Material to process:
────────
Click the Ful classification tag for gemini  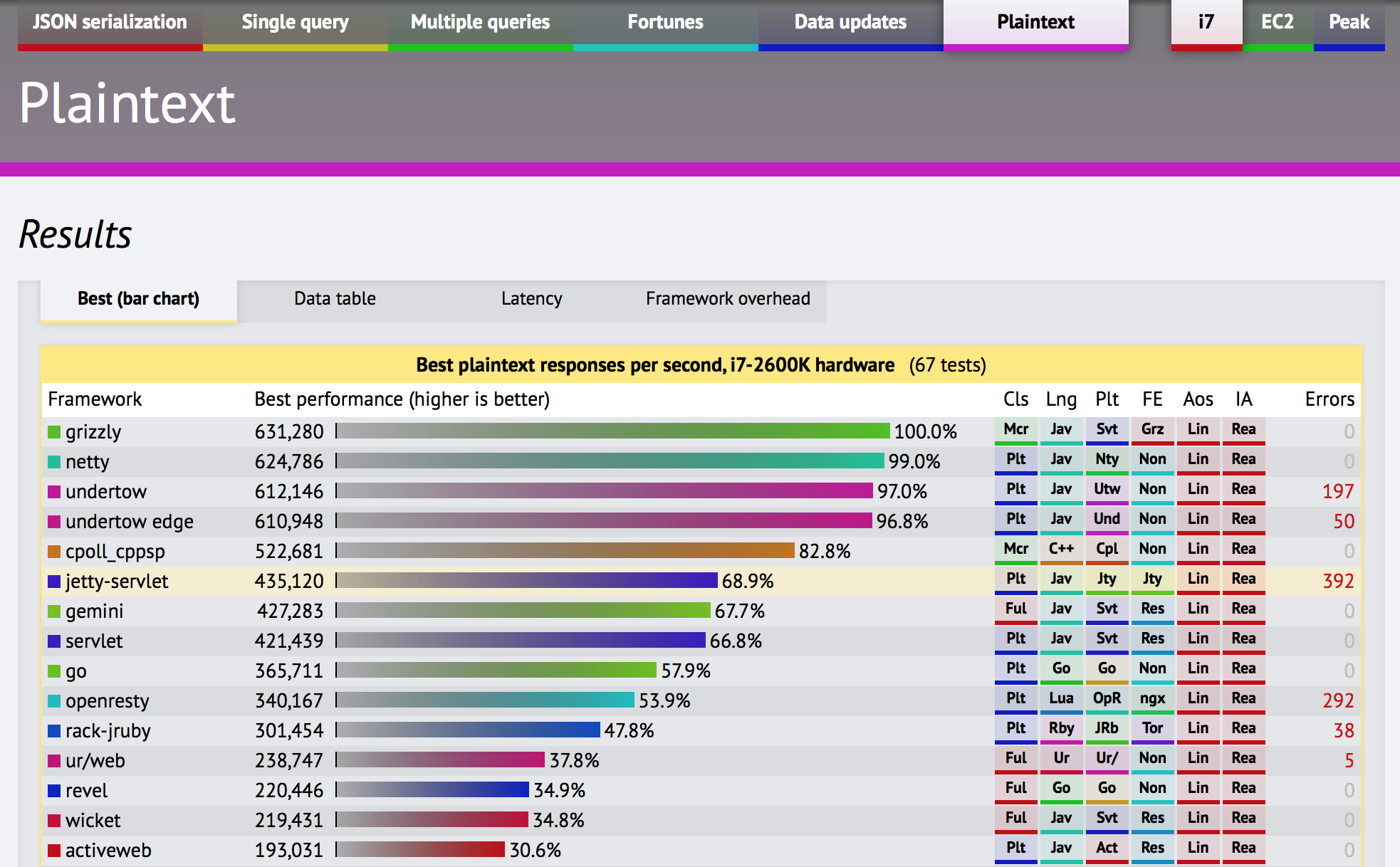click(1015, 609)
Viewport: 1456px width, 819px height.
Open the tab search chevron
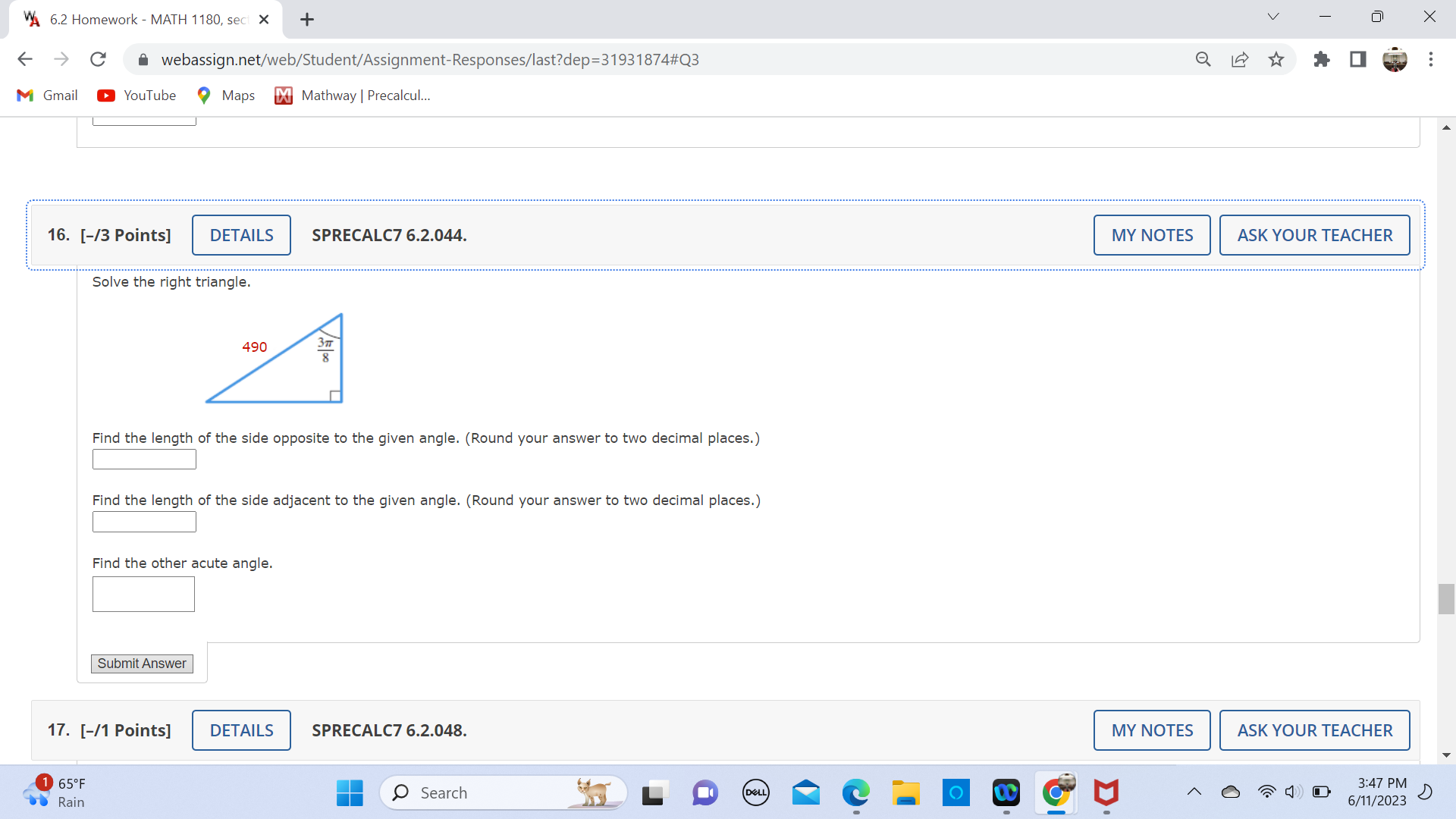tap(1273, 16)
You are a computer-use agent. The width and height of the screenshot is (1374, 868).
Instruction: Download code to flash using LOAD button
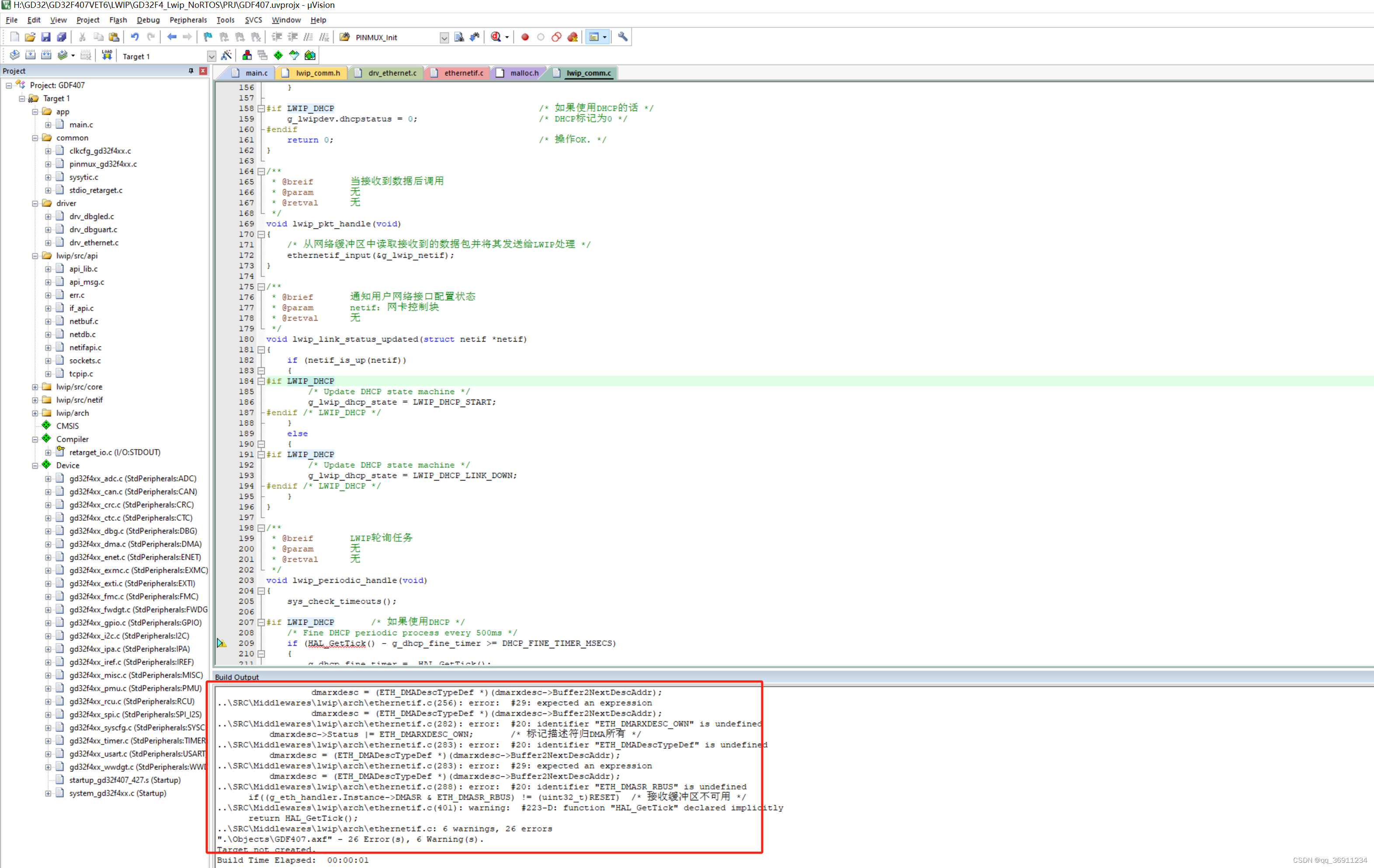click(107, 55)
────────
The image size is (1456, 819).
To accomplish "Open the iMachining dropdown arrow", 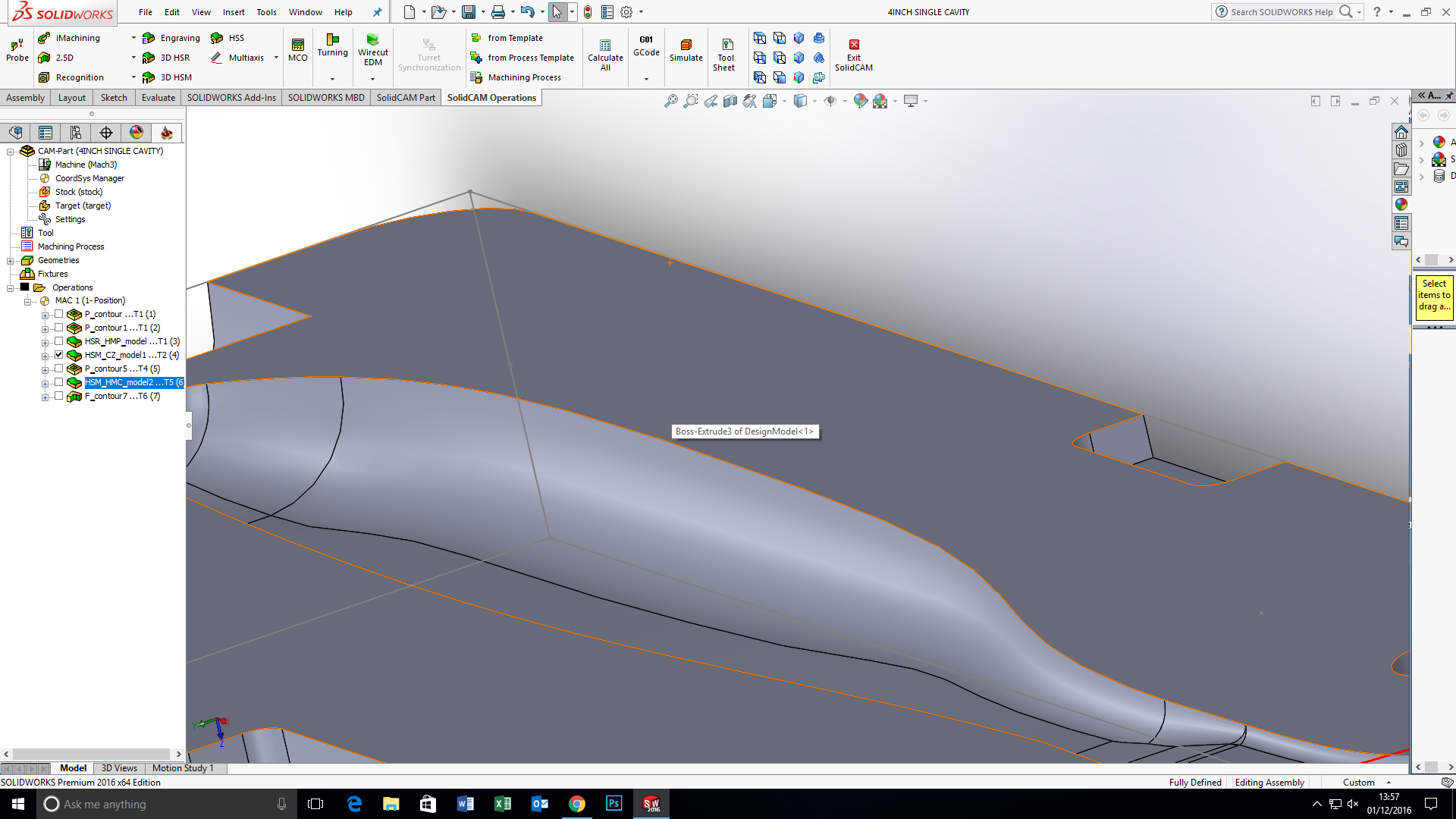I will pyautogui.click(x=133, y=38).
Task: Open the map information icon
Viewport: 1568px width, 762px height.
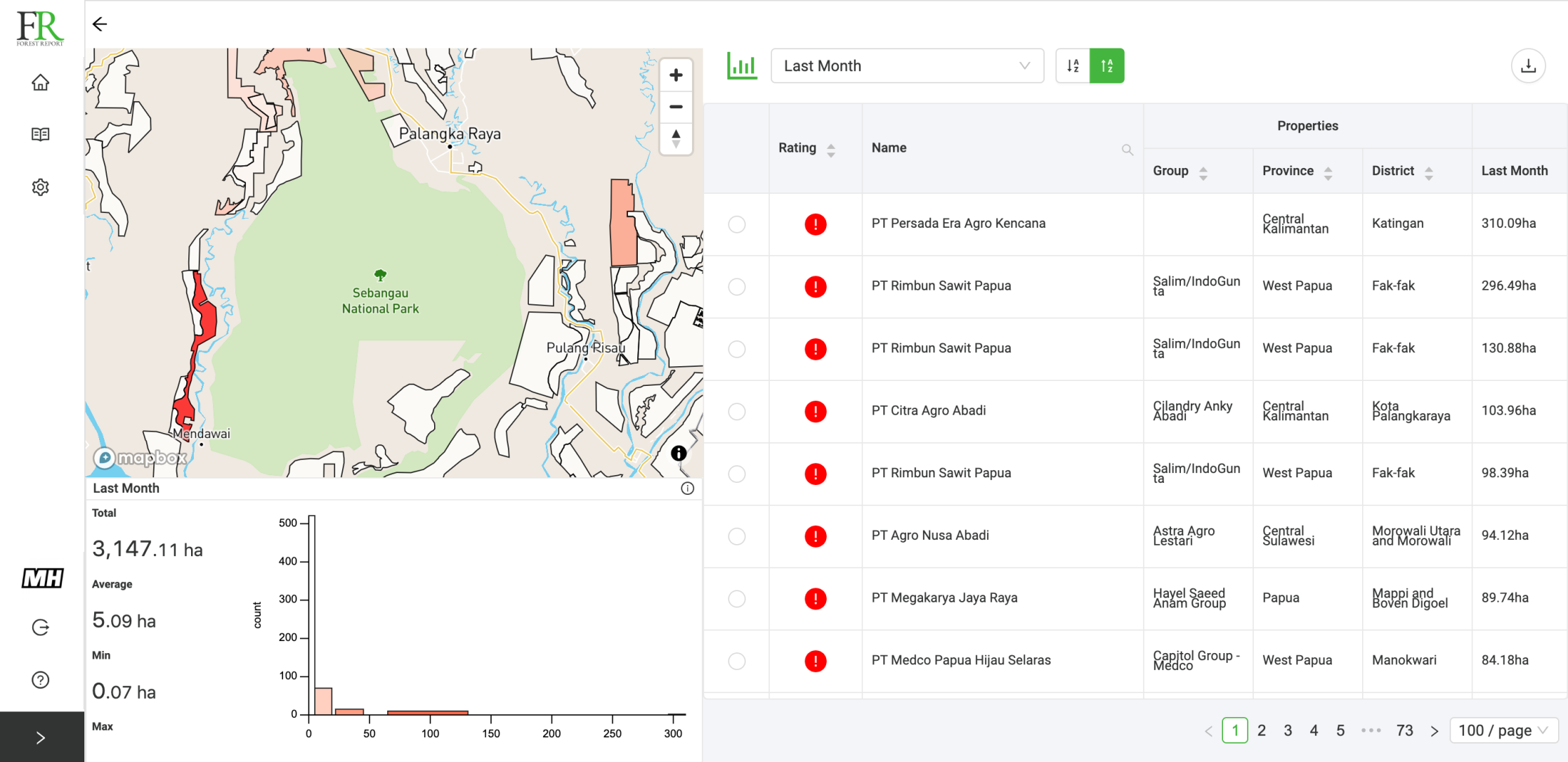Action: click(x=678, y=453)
────────
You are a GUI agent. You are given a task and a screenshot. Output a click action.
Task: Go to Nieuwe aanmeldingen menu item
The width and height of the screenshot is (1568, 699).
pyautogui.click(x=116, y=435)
────────
If a line of the entries holds the word "agent", copy it out.

You are a computer-use agent. The width and height of the screenshot is (1374, 868).
You are a GUI agent. You are given a task and a screenshot. Output a click action.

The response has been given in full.